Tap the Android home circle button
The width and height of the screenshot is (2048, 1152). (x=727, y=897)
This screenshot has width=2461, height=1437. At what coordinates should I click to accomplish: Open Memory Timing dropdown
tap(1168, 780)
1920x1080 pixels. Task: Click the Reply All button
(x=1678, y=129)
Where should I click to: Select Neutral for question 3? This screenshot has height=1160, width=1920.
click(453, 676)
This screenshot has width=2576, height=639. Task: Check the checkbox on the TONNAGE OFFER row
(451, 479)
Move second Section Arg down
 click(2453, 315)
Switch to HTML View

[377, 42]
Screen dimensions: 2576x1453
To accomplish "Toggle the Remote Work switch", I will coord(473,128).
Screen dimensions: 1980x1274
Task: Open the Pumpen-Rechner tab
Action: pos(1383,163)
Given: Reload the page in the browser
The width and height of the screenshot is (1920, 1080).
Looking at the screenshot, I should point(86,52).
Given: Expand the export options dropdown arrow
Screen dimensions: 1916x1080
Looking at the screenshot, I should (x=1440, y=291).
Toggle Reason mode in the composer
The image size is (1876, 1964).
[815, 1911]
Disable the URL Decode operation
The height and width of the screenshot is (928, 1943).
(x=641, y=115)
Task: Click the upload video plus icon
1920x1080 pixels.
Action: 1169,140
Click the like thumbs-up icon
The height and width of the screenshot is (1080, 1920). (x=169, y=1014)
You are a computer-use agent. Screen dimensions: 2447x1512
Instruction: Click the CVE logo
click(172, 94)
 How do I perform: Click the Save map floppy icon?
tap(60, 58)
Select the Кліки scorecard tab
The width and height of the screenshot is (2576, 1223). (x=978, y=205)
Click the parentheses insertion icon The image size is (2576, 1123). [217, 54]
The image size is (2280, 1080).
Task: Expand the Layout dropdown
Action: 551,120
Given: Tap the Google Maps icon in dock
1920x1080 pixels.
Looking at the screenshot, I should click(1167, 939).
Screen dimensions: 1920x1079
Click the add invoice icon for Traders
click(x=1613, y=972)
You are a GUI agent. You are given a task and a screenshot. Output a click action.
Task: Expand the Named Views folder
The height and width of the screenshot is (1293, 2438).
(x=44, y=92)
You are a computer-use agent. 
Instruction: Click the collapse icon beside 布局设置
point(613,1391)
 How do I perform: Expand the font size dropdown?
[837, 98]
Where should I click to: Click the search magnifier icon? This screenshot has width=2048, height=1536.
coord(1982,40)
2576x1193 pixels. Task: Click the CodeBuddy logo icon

++++++++++

_What is being asked_.
All of the entries should be output exactly as they appear above.

_Output of the task_.
Tap the Android home circle button
The width and height of the screenshot is (2048, 1152). (x=727, y=897)
This screenshot has width=2461, height=1437. At what coordinates should I click to accomplish: Open Memory Timing dropdown
tap(1168, 780)
1920x1080 pixels. Task: Click the Reply All button
(x=1678, y=129)
Where should I click to: Select Neutral for question 3? This screenshot has height=1160, width=1920.
click(453, 676)
This screenshot has width=2576, height=639. Task: Check the checkbox on the TONNAGE OFFER row
(451, 479)
Move second Section Arg down
 click(2453, 315)
Switch to HTML View

[377, 42]
Screen dimensions: 2576x1453
To accomplish "Toggle the Remote Work switch", I will coord(473,128).
Screen dimensions: 1980x1274
Task: Open the Pumpen-Rechner tab
Action: pos(1383,163)
Given: Reload the page in the browser
The width and height of the screenshot is (1920, 1080).
Looking at the screenshot, I should point(86,52).
Given: Expand the export options dropdown arrow
Screen dimensions: 1916x1080
Looking at the screenshot, I should (x=1440, y=291).
Toggle Reason mode in the composer
The image size is (1876, 1964).
[815, 1911]
Disable the URL Decode operation
The height and width of the screenshot is (928, 1943).
(x=641, y=115)
Task: Click the upload video plus icon
1920x1080 pixels.
Action: 1169,140
Click the like thumbs-up icon
The height and width of the screenshot is (1080, 1920). (x=169, y=1014)
You are a computer-use agent. Screen dimensions: 2447x1512
Instruction: Click the CVE logo
click(172, 94)
 How do I perform: Click the Save map floppy icon?
tap(60, 58)
Select the Кліки scorecard tab
The width and height of the screenshot is (2576, 1223). (x=978, y=205)
Click the parentheses insertion icon The image size is (2576, 1123). [217, 54]
The image size is (2280, 1080).
Task: Expand the Layout dropdown
Action: 551,120
Given: Tap the Google Maps icon in dock
1920x1080 pixels.
Looking at the screenshot, I should click(1167, 939).
Screen dimensions: 1920x1079
Click the add invoice icon for Traders
click(x=1613, y=972)
You are a GUI agent. You are given a task and a screenshot. Output a click action.
Task: Expand the Named Views folder
The height and width of the screenshot is (1293, 2438).
(x=44, y=92)
You are a computer-use agent. 
Instruction: Click the collapse icon beside 布局设置
point(613,1391)
 How do I perform: Expand the font size dropdown?
[837, 98]
Where should I click to: Click the search magnifier icon? This screenshot has width=2048, height=1536.
coord(1982,40)
2576x1193 pixels. Task: Click the CodeBuddy logo icon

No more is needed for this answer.